Vous n’avez pas à obtenir un doctorat en informatique comme je l’ai fait en plus d’avoir le titre CFA. Cependant, il est important que vous ayez une bonne compréhension des technologies qui sont déployées et de la façon de les utiliser.
Pour moi, lorsque nous traitons avec des professionnels du placement, le titre CFA représente une carte de visite. Le fait d’avoir ce titre me donne une crédibilité automatique et me permet d’aller droit au but, car je comprends que tous les participants ont les connaissances nécessaires.
Comment voyez-vous les possibilités de carrière dans votre secteur? Quelles recommandations feriez-vous à quelqu’un qui commence dans ce domaine?
L’intelligence artificielle, l’apprentissage machine, les réseaux neuronaux, etc. sont les thèmes du 21e siècle tout comme l’a été l’électricité au 20e siècle.
Pourquoi Ford a-t-il été capable de surpasser ses concurrents? Parce qu’il a été le premier à doter ses chaînes de production d’électricité. La même idée s’applique à ce que nous faisons: l'intelligence artificielle est en train de devenir une nouvelle plateforme technologique. Il est important de reconnaître et de comprendre le bouleversement qui s’installe ainsi que ses conséquences qui touchent toutes les facettes de l'économie et au final de la vie humaine.
Selon vous, jusqu’à quel point le secteur du placement sera-t-il ébranlé ou transformé par l’essor de l’intelligence artificielle au cours de la prochaine décennie?
Je n’ai pas de boule de cristal, mais je peux vous donner une idée du type de choses que nous pouvons espérer voir au cours des deux prochaines années.
Il y a deux grandes écoles de pensée dans le monde du placement; les investisseurs axés sur les valeurs quantitatives et les investisseurs axés sur les valeurs fondamentales. Pour ceux qui sont axés sur les valeurs quantitatives, le fait de tirer parti des technologies dont nous avons discuté signifie qu’ils obtiendront de meilleurs modèles, des opérations automatisées basées sur l’apprentissage par le renforcement et l’apprentissage approfondi qui atténue la surinterprétation. Pour les investisseurs axés sur les valeurs fondamentales, si vous croyez que les humains achèteront toujours de la « valeur », vous pouvez utiliser l’IA pour améliorer vos critères de sélection.
Pour les analystes d’actions par exemple, les technologies qui sont développées peuvent lire automatiquement les centaines de rapports qu’elles reçoivent quotidiennement, en comprendre la sémantique - et ce bien au-delà de la simple reconniassance des mots clés - pour en arriver à diriger l'analyse vers une conclusion globale.
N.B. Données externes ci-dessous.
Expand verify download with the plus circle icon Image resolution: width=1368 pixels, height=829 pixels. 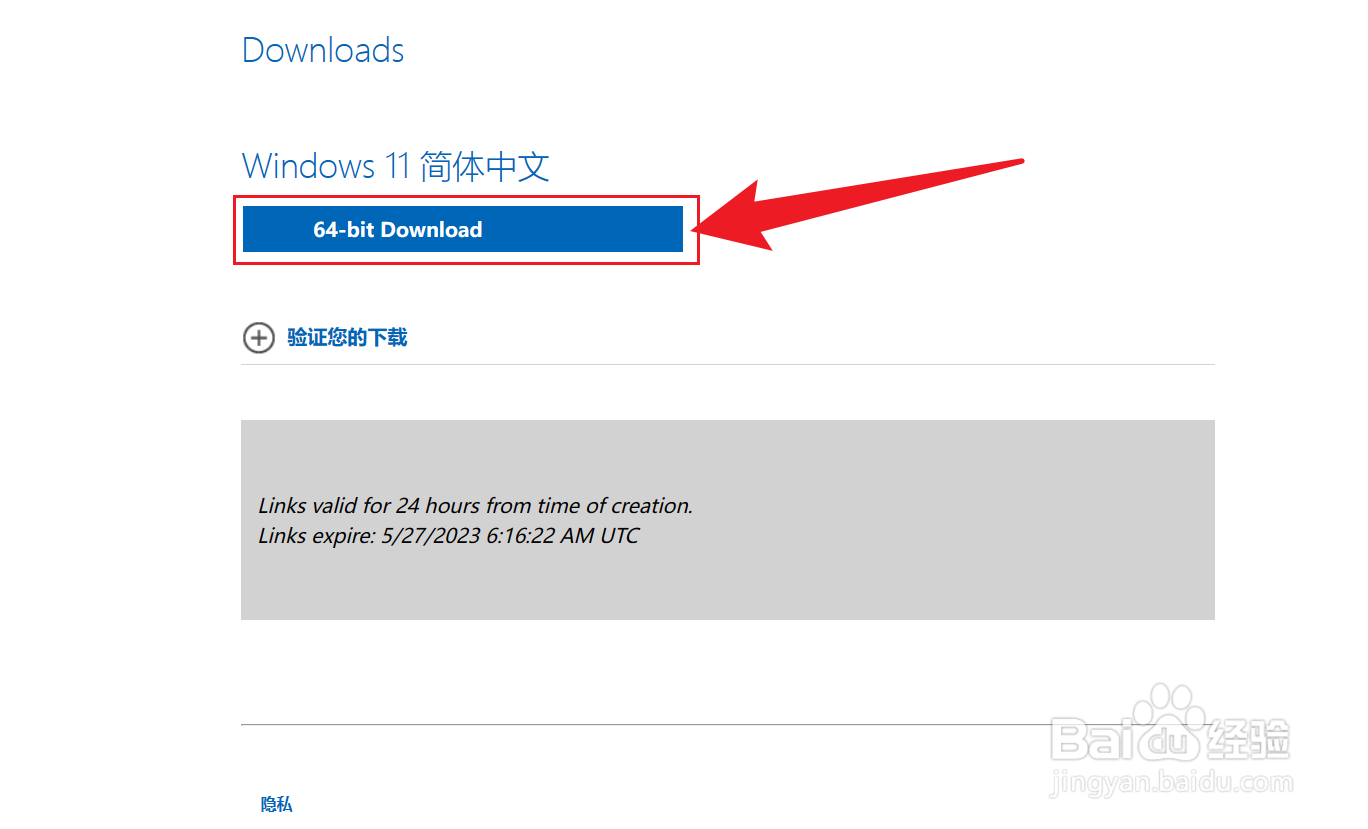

Ensuite, il s’agit simplement pour le système de comparer les conclusions générales pour toutes les actions en question aux évaluations de l’analyste et à signaler les écarts. Ainsi, les analystes peuvent concentrer leur attention sur ce qui est important et utiliser leurs compétences pour des activités à plus haute valeur ajoutée plutôt que pour lire et filtrer des rapports.
De plus, étant donné que les technologies sont si transformatrices et essentielles pour la survie, je soupçonne que les stratégies d’IA et d’apprentissage par machine devraient s’inscrire comme principal point à l’agenda lors des appels-conférences avec la direction d’une entreprise.
Il est important de noter que le programme de CFA, plus précisément les différents modèles d’évaluation et les répartitions statistiques, nous donne toutes les connaissances de base qui sont requises pour commencer à penser aux solutions en ce sens.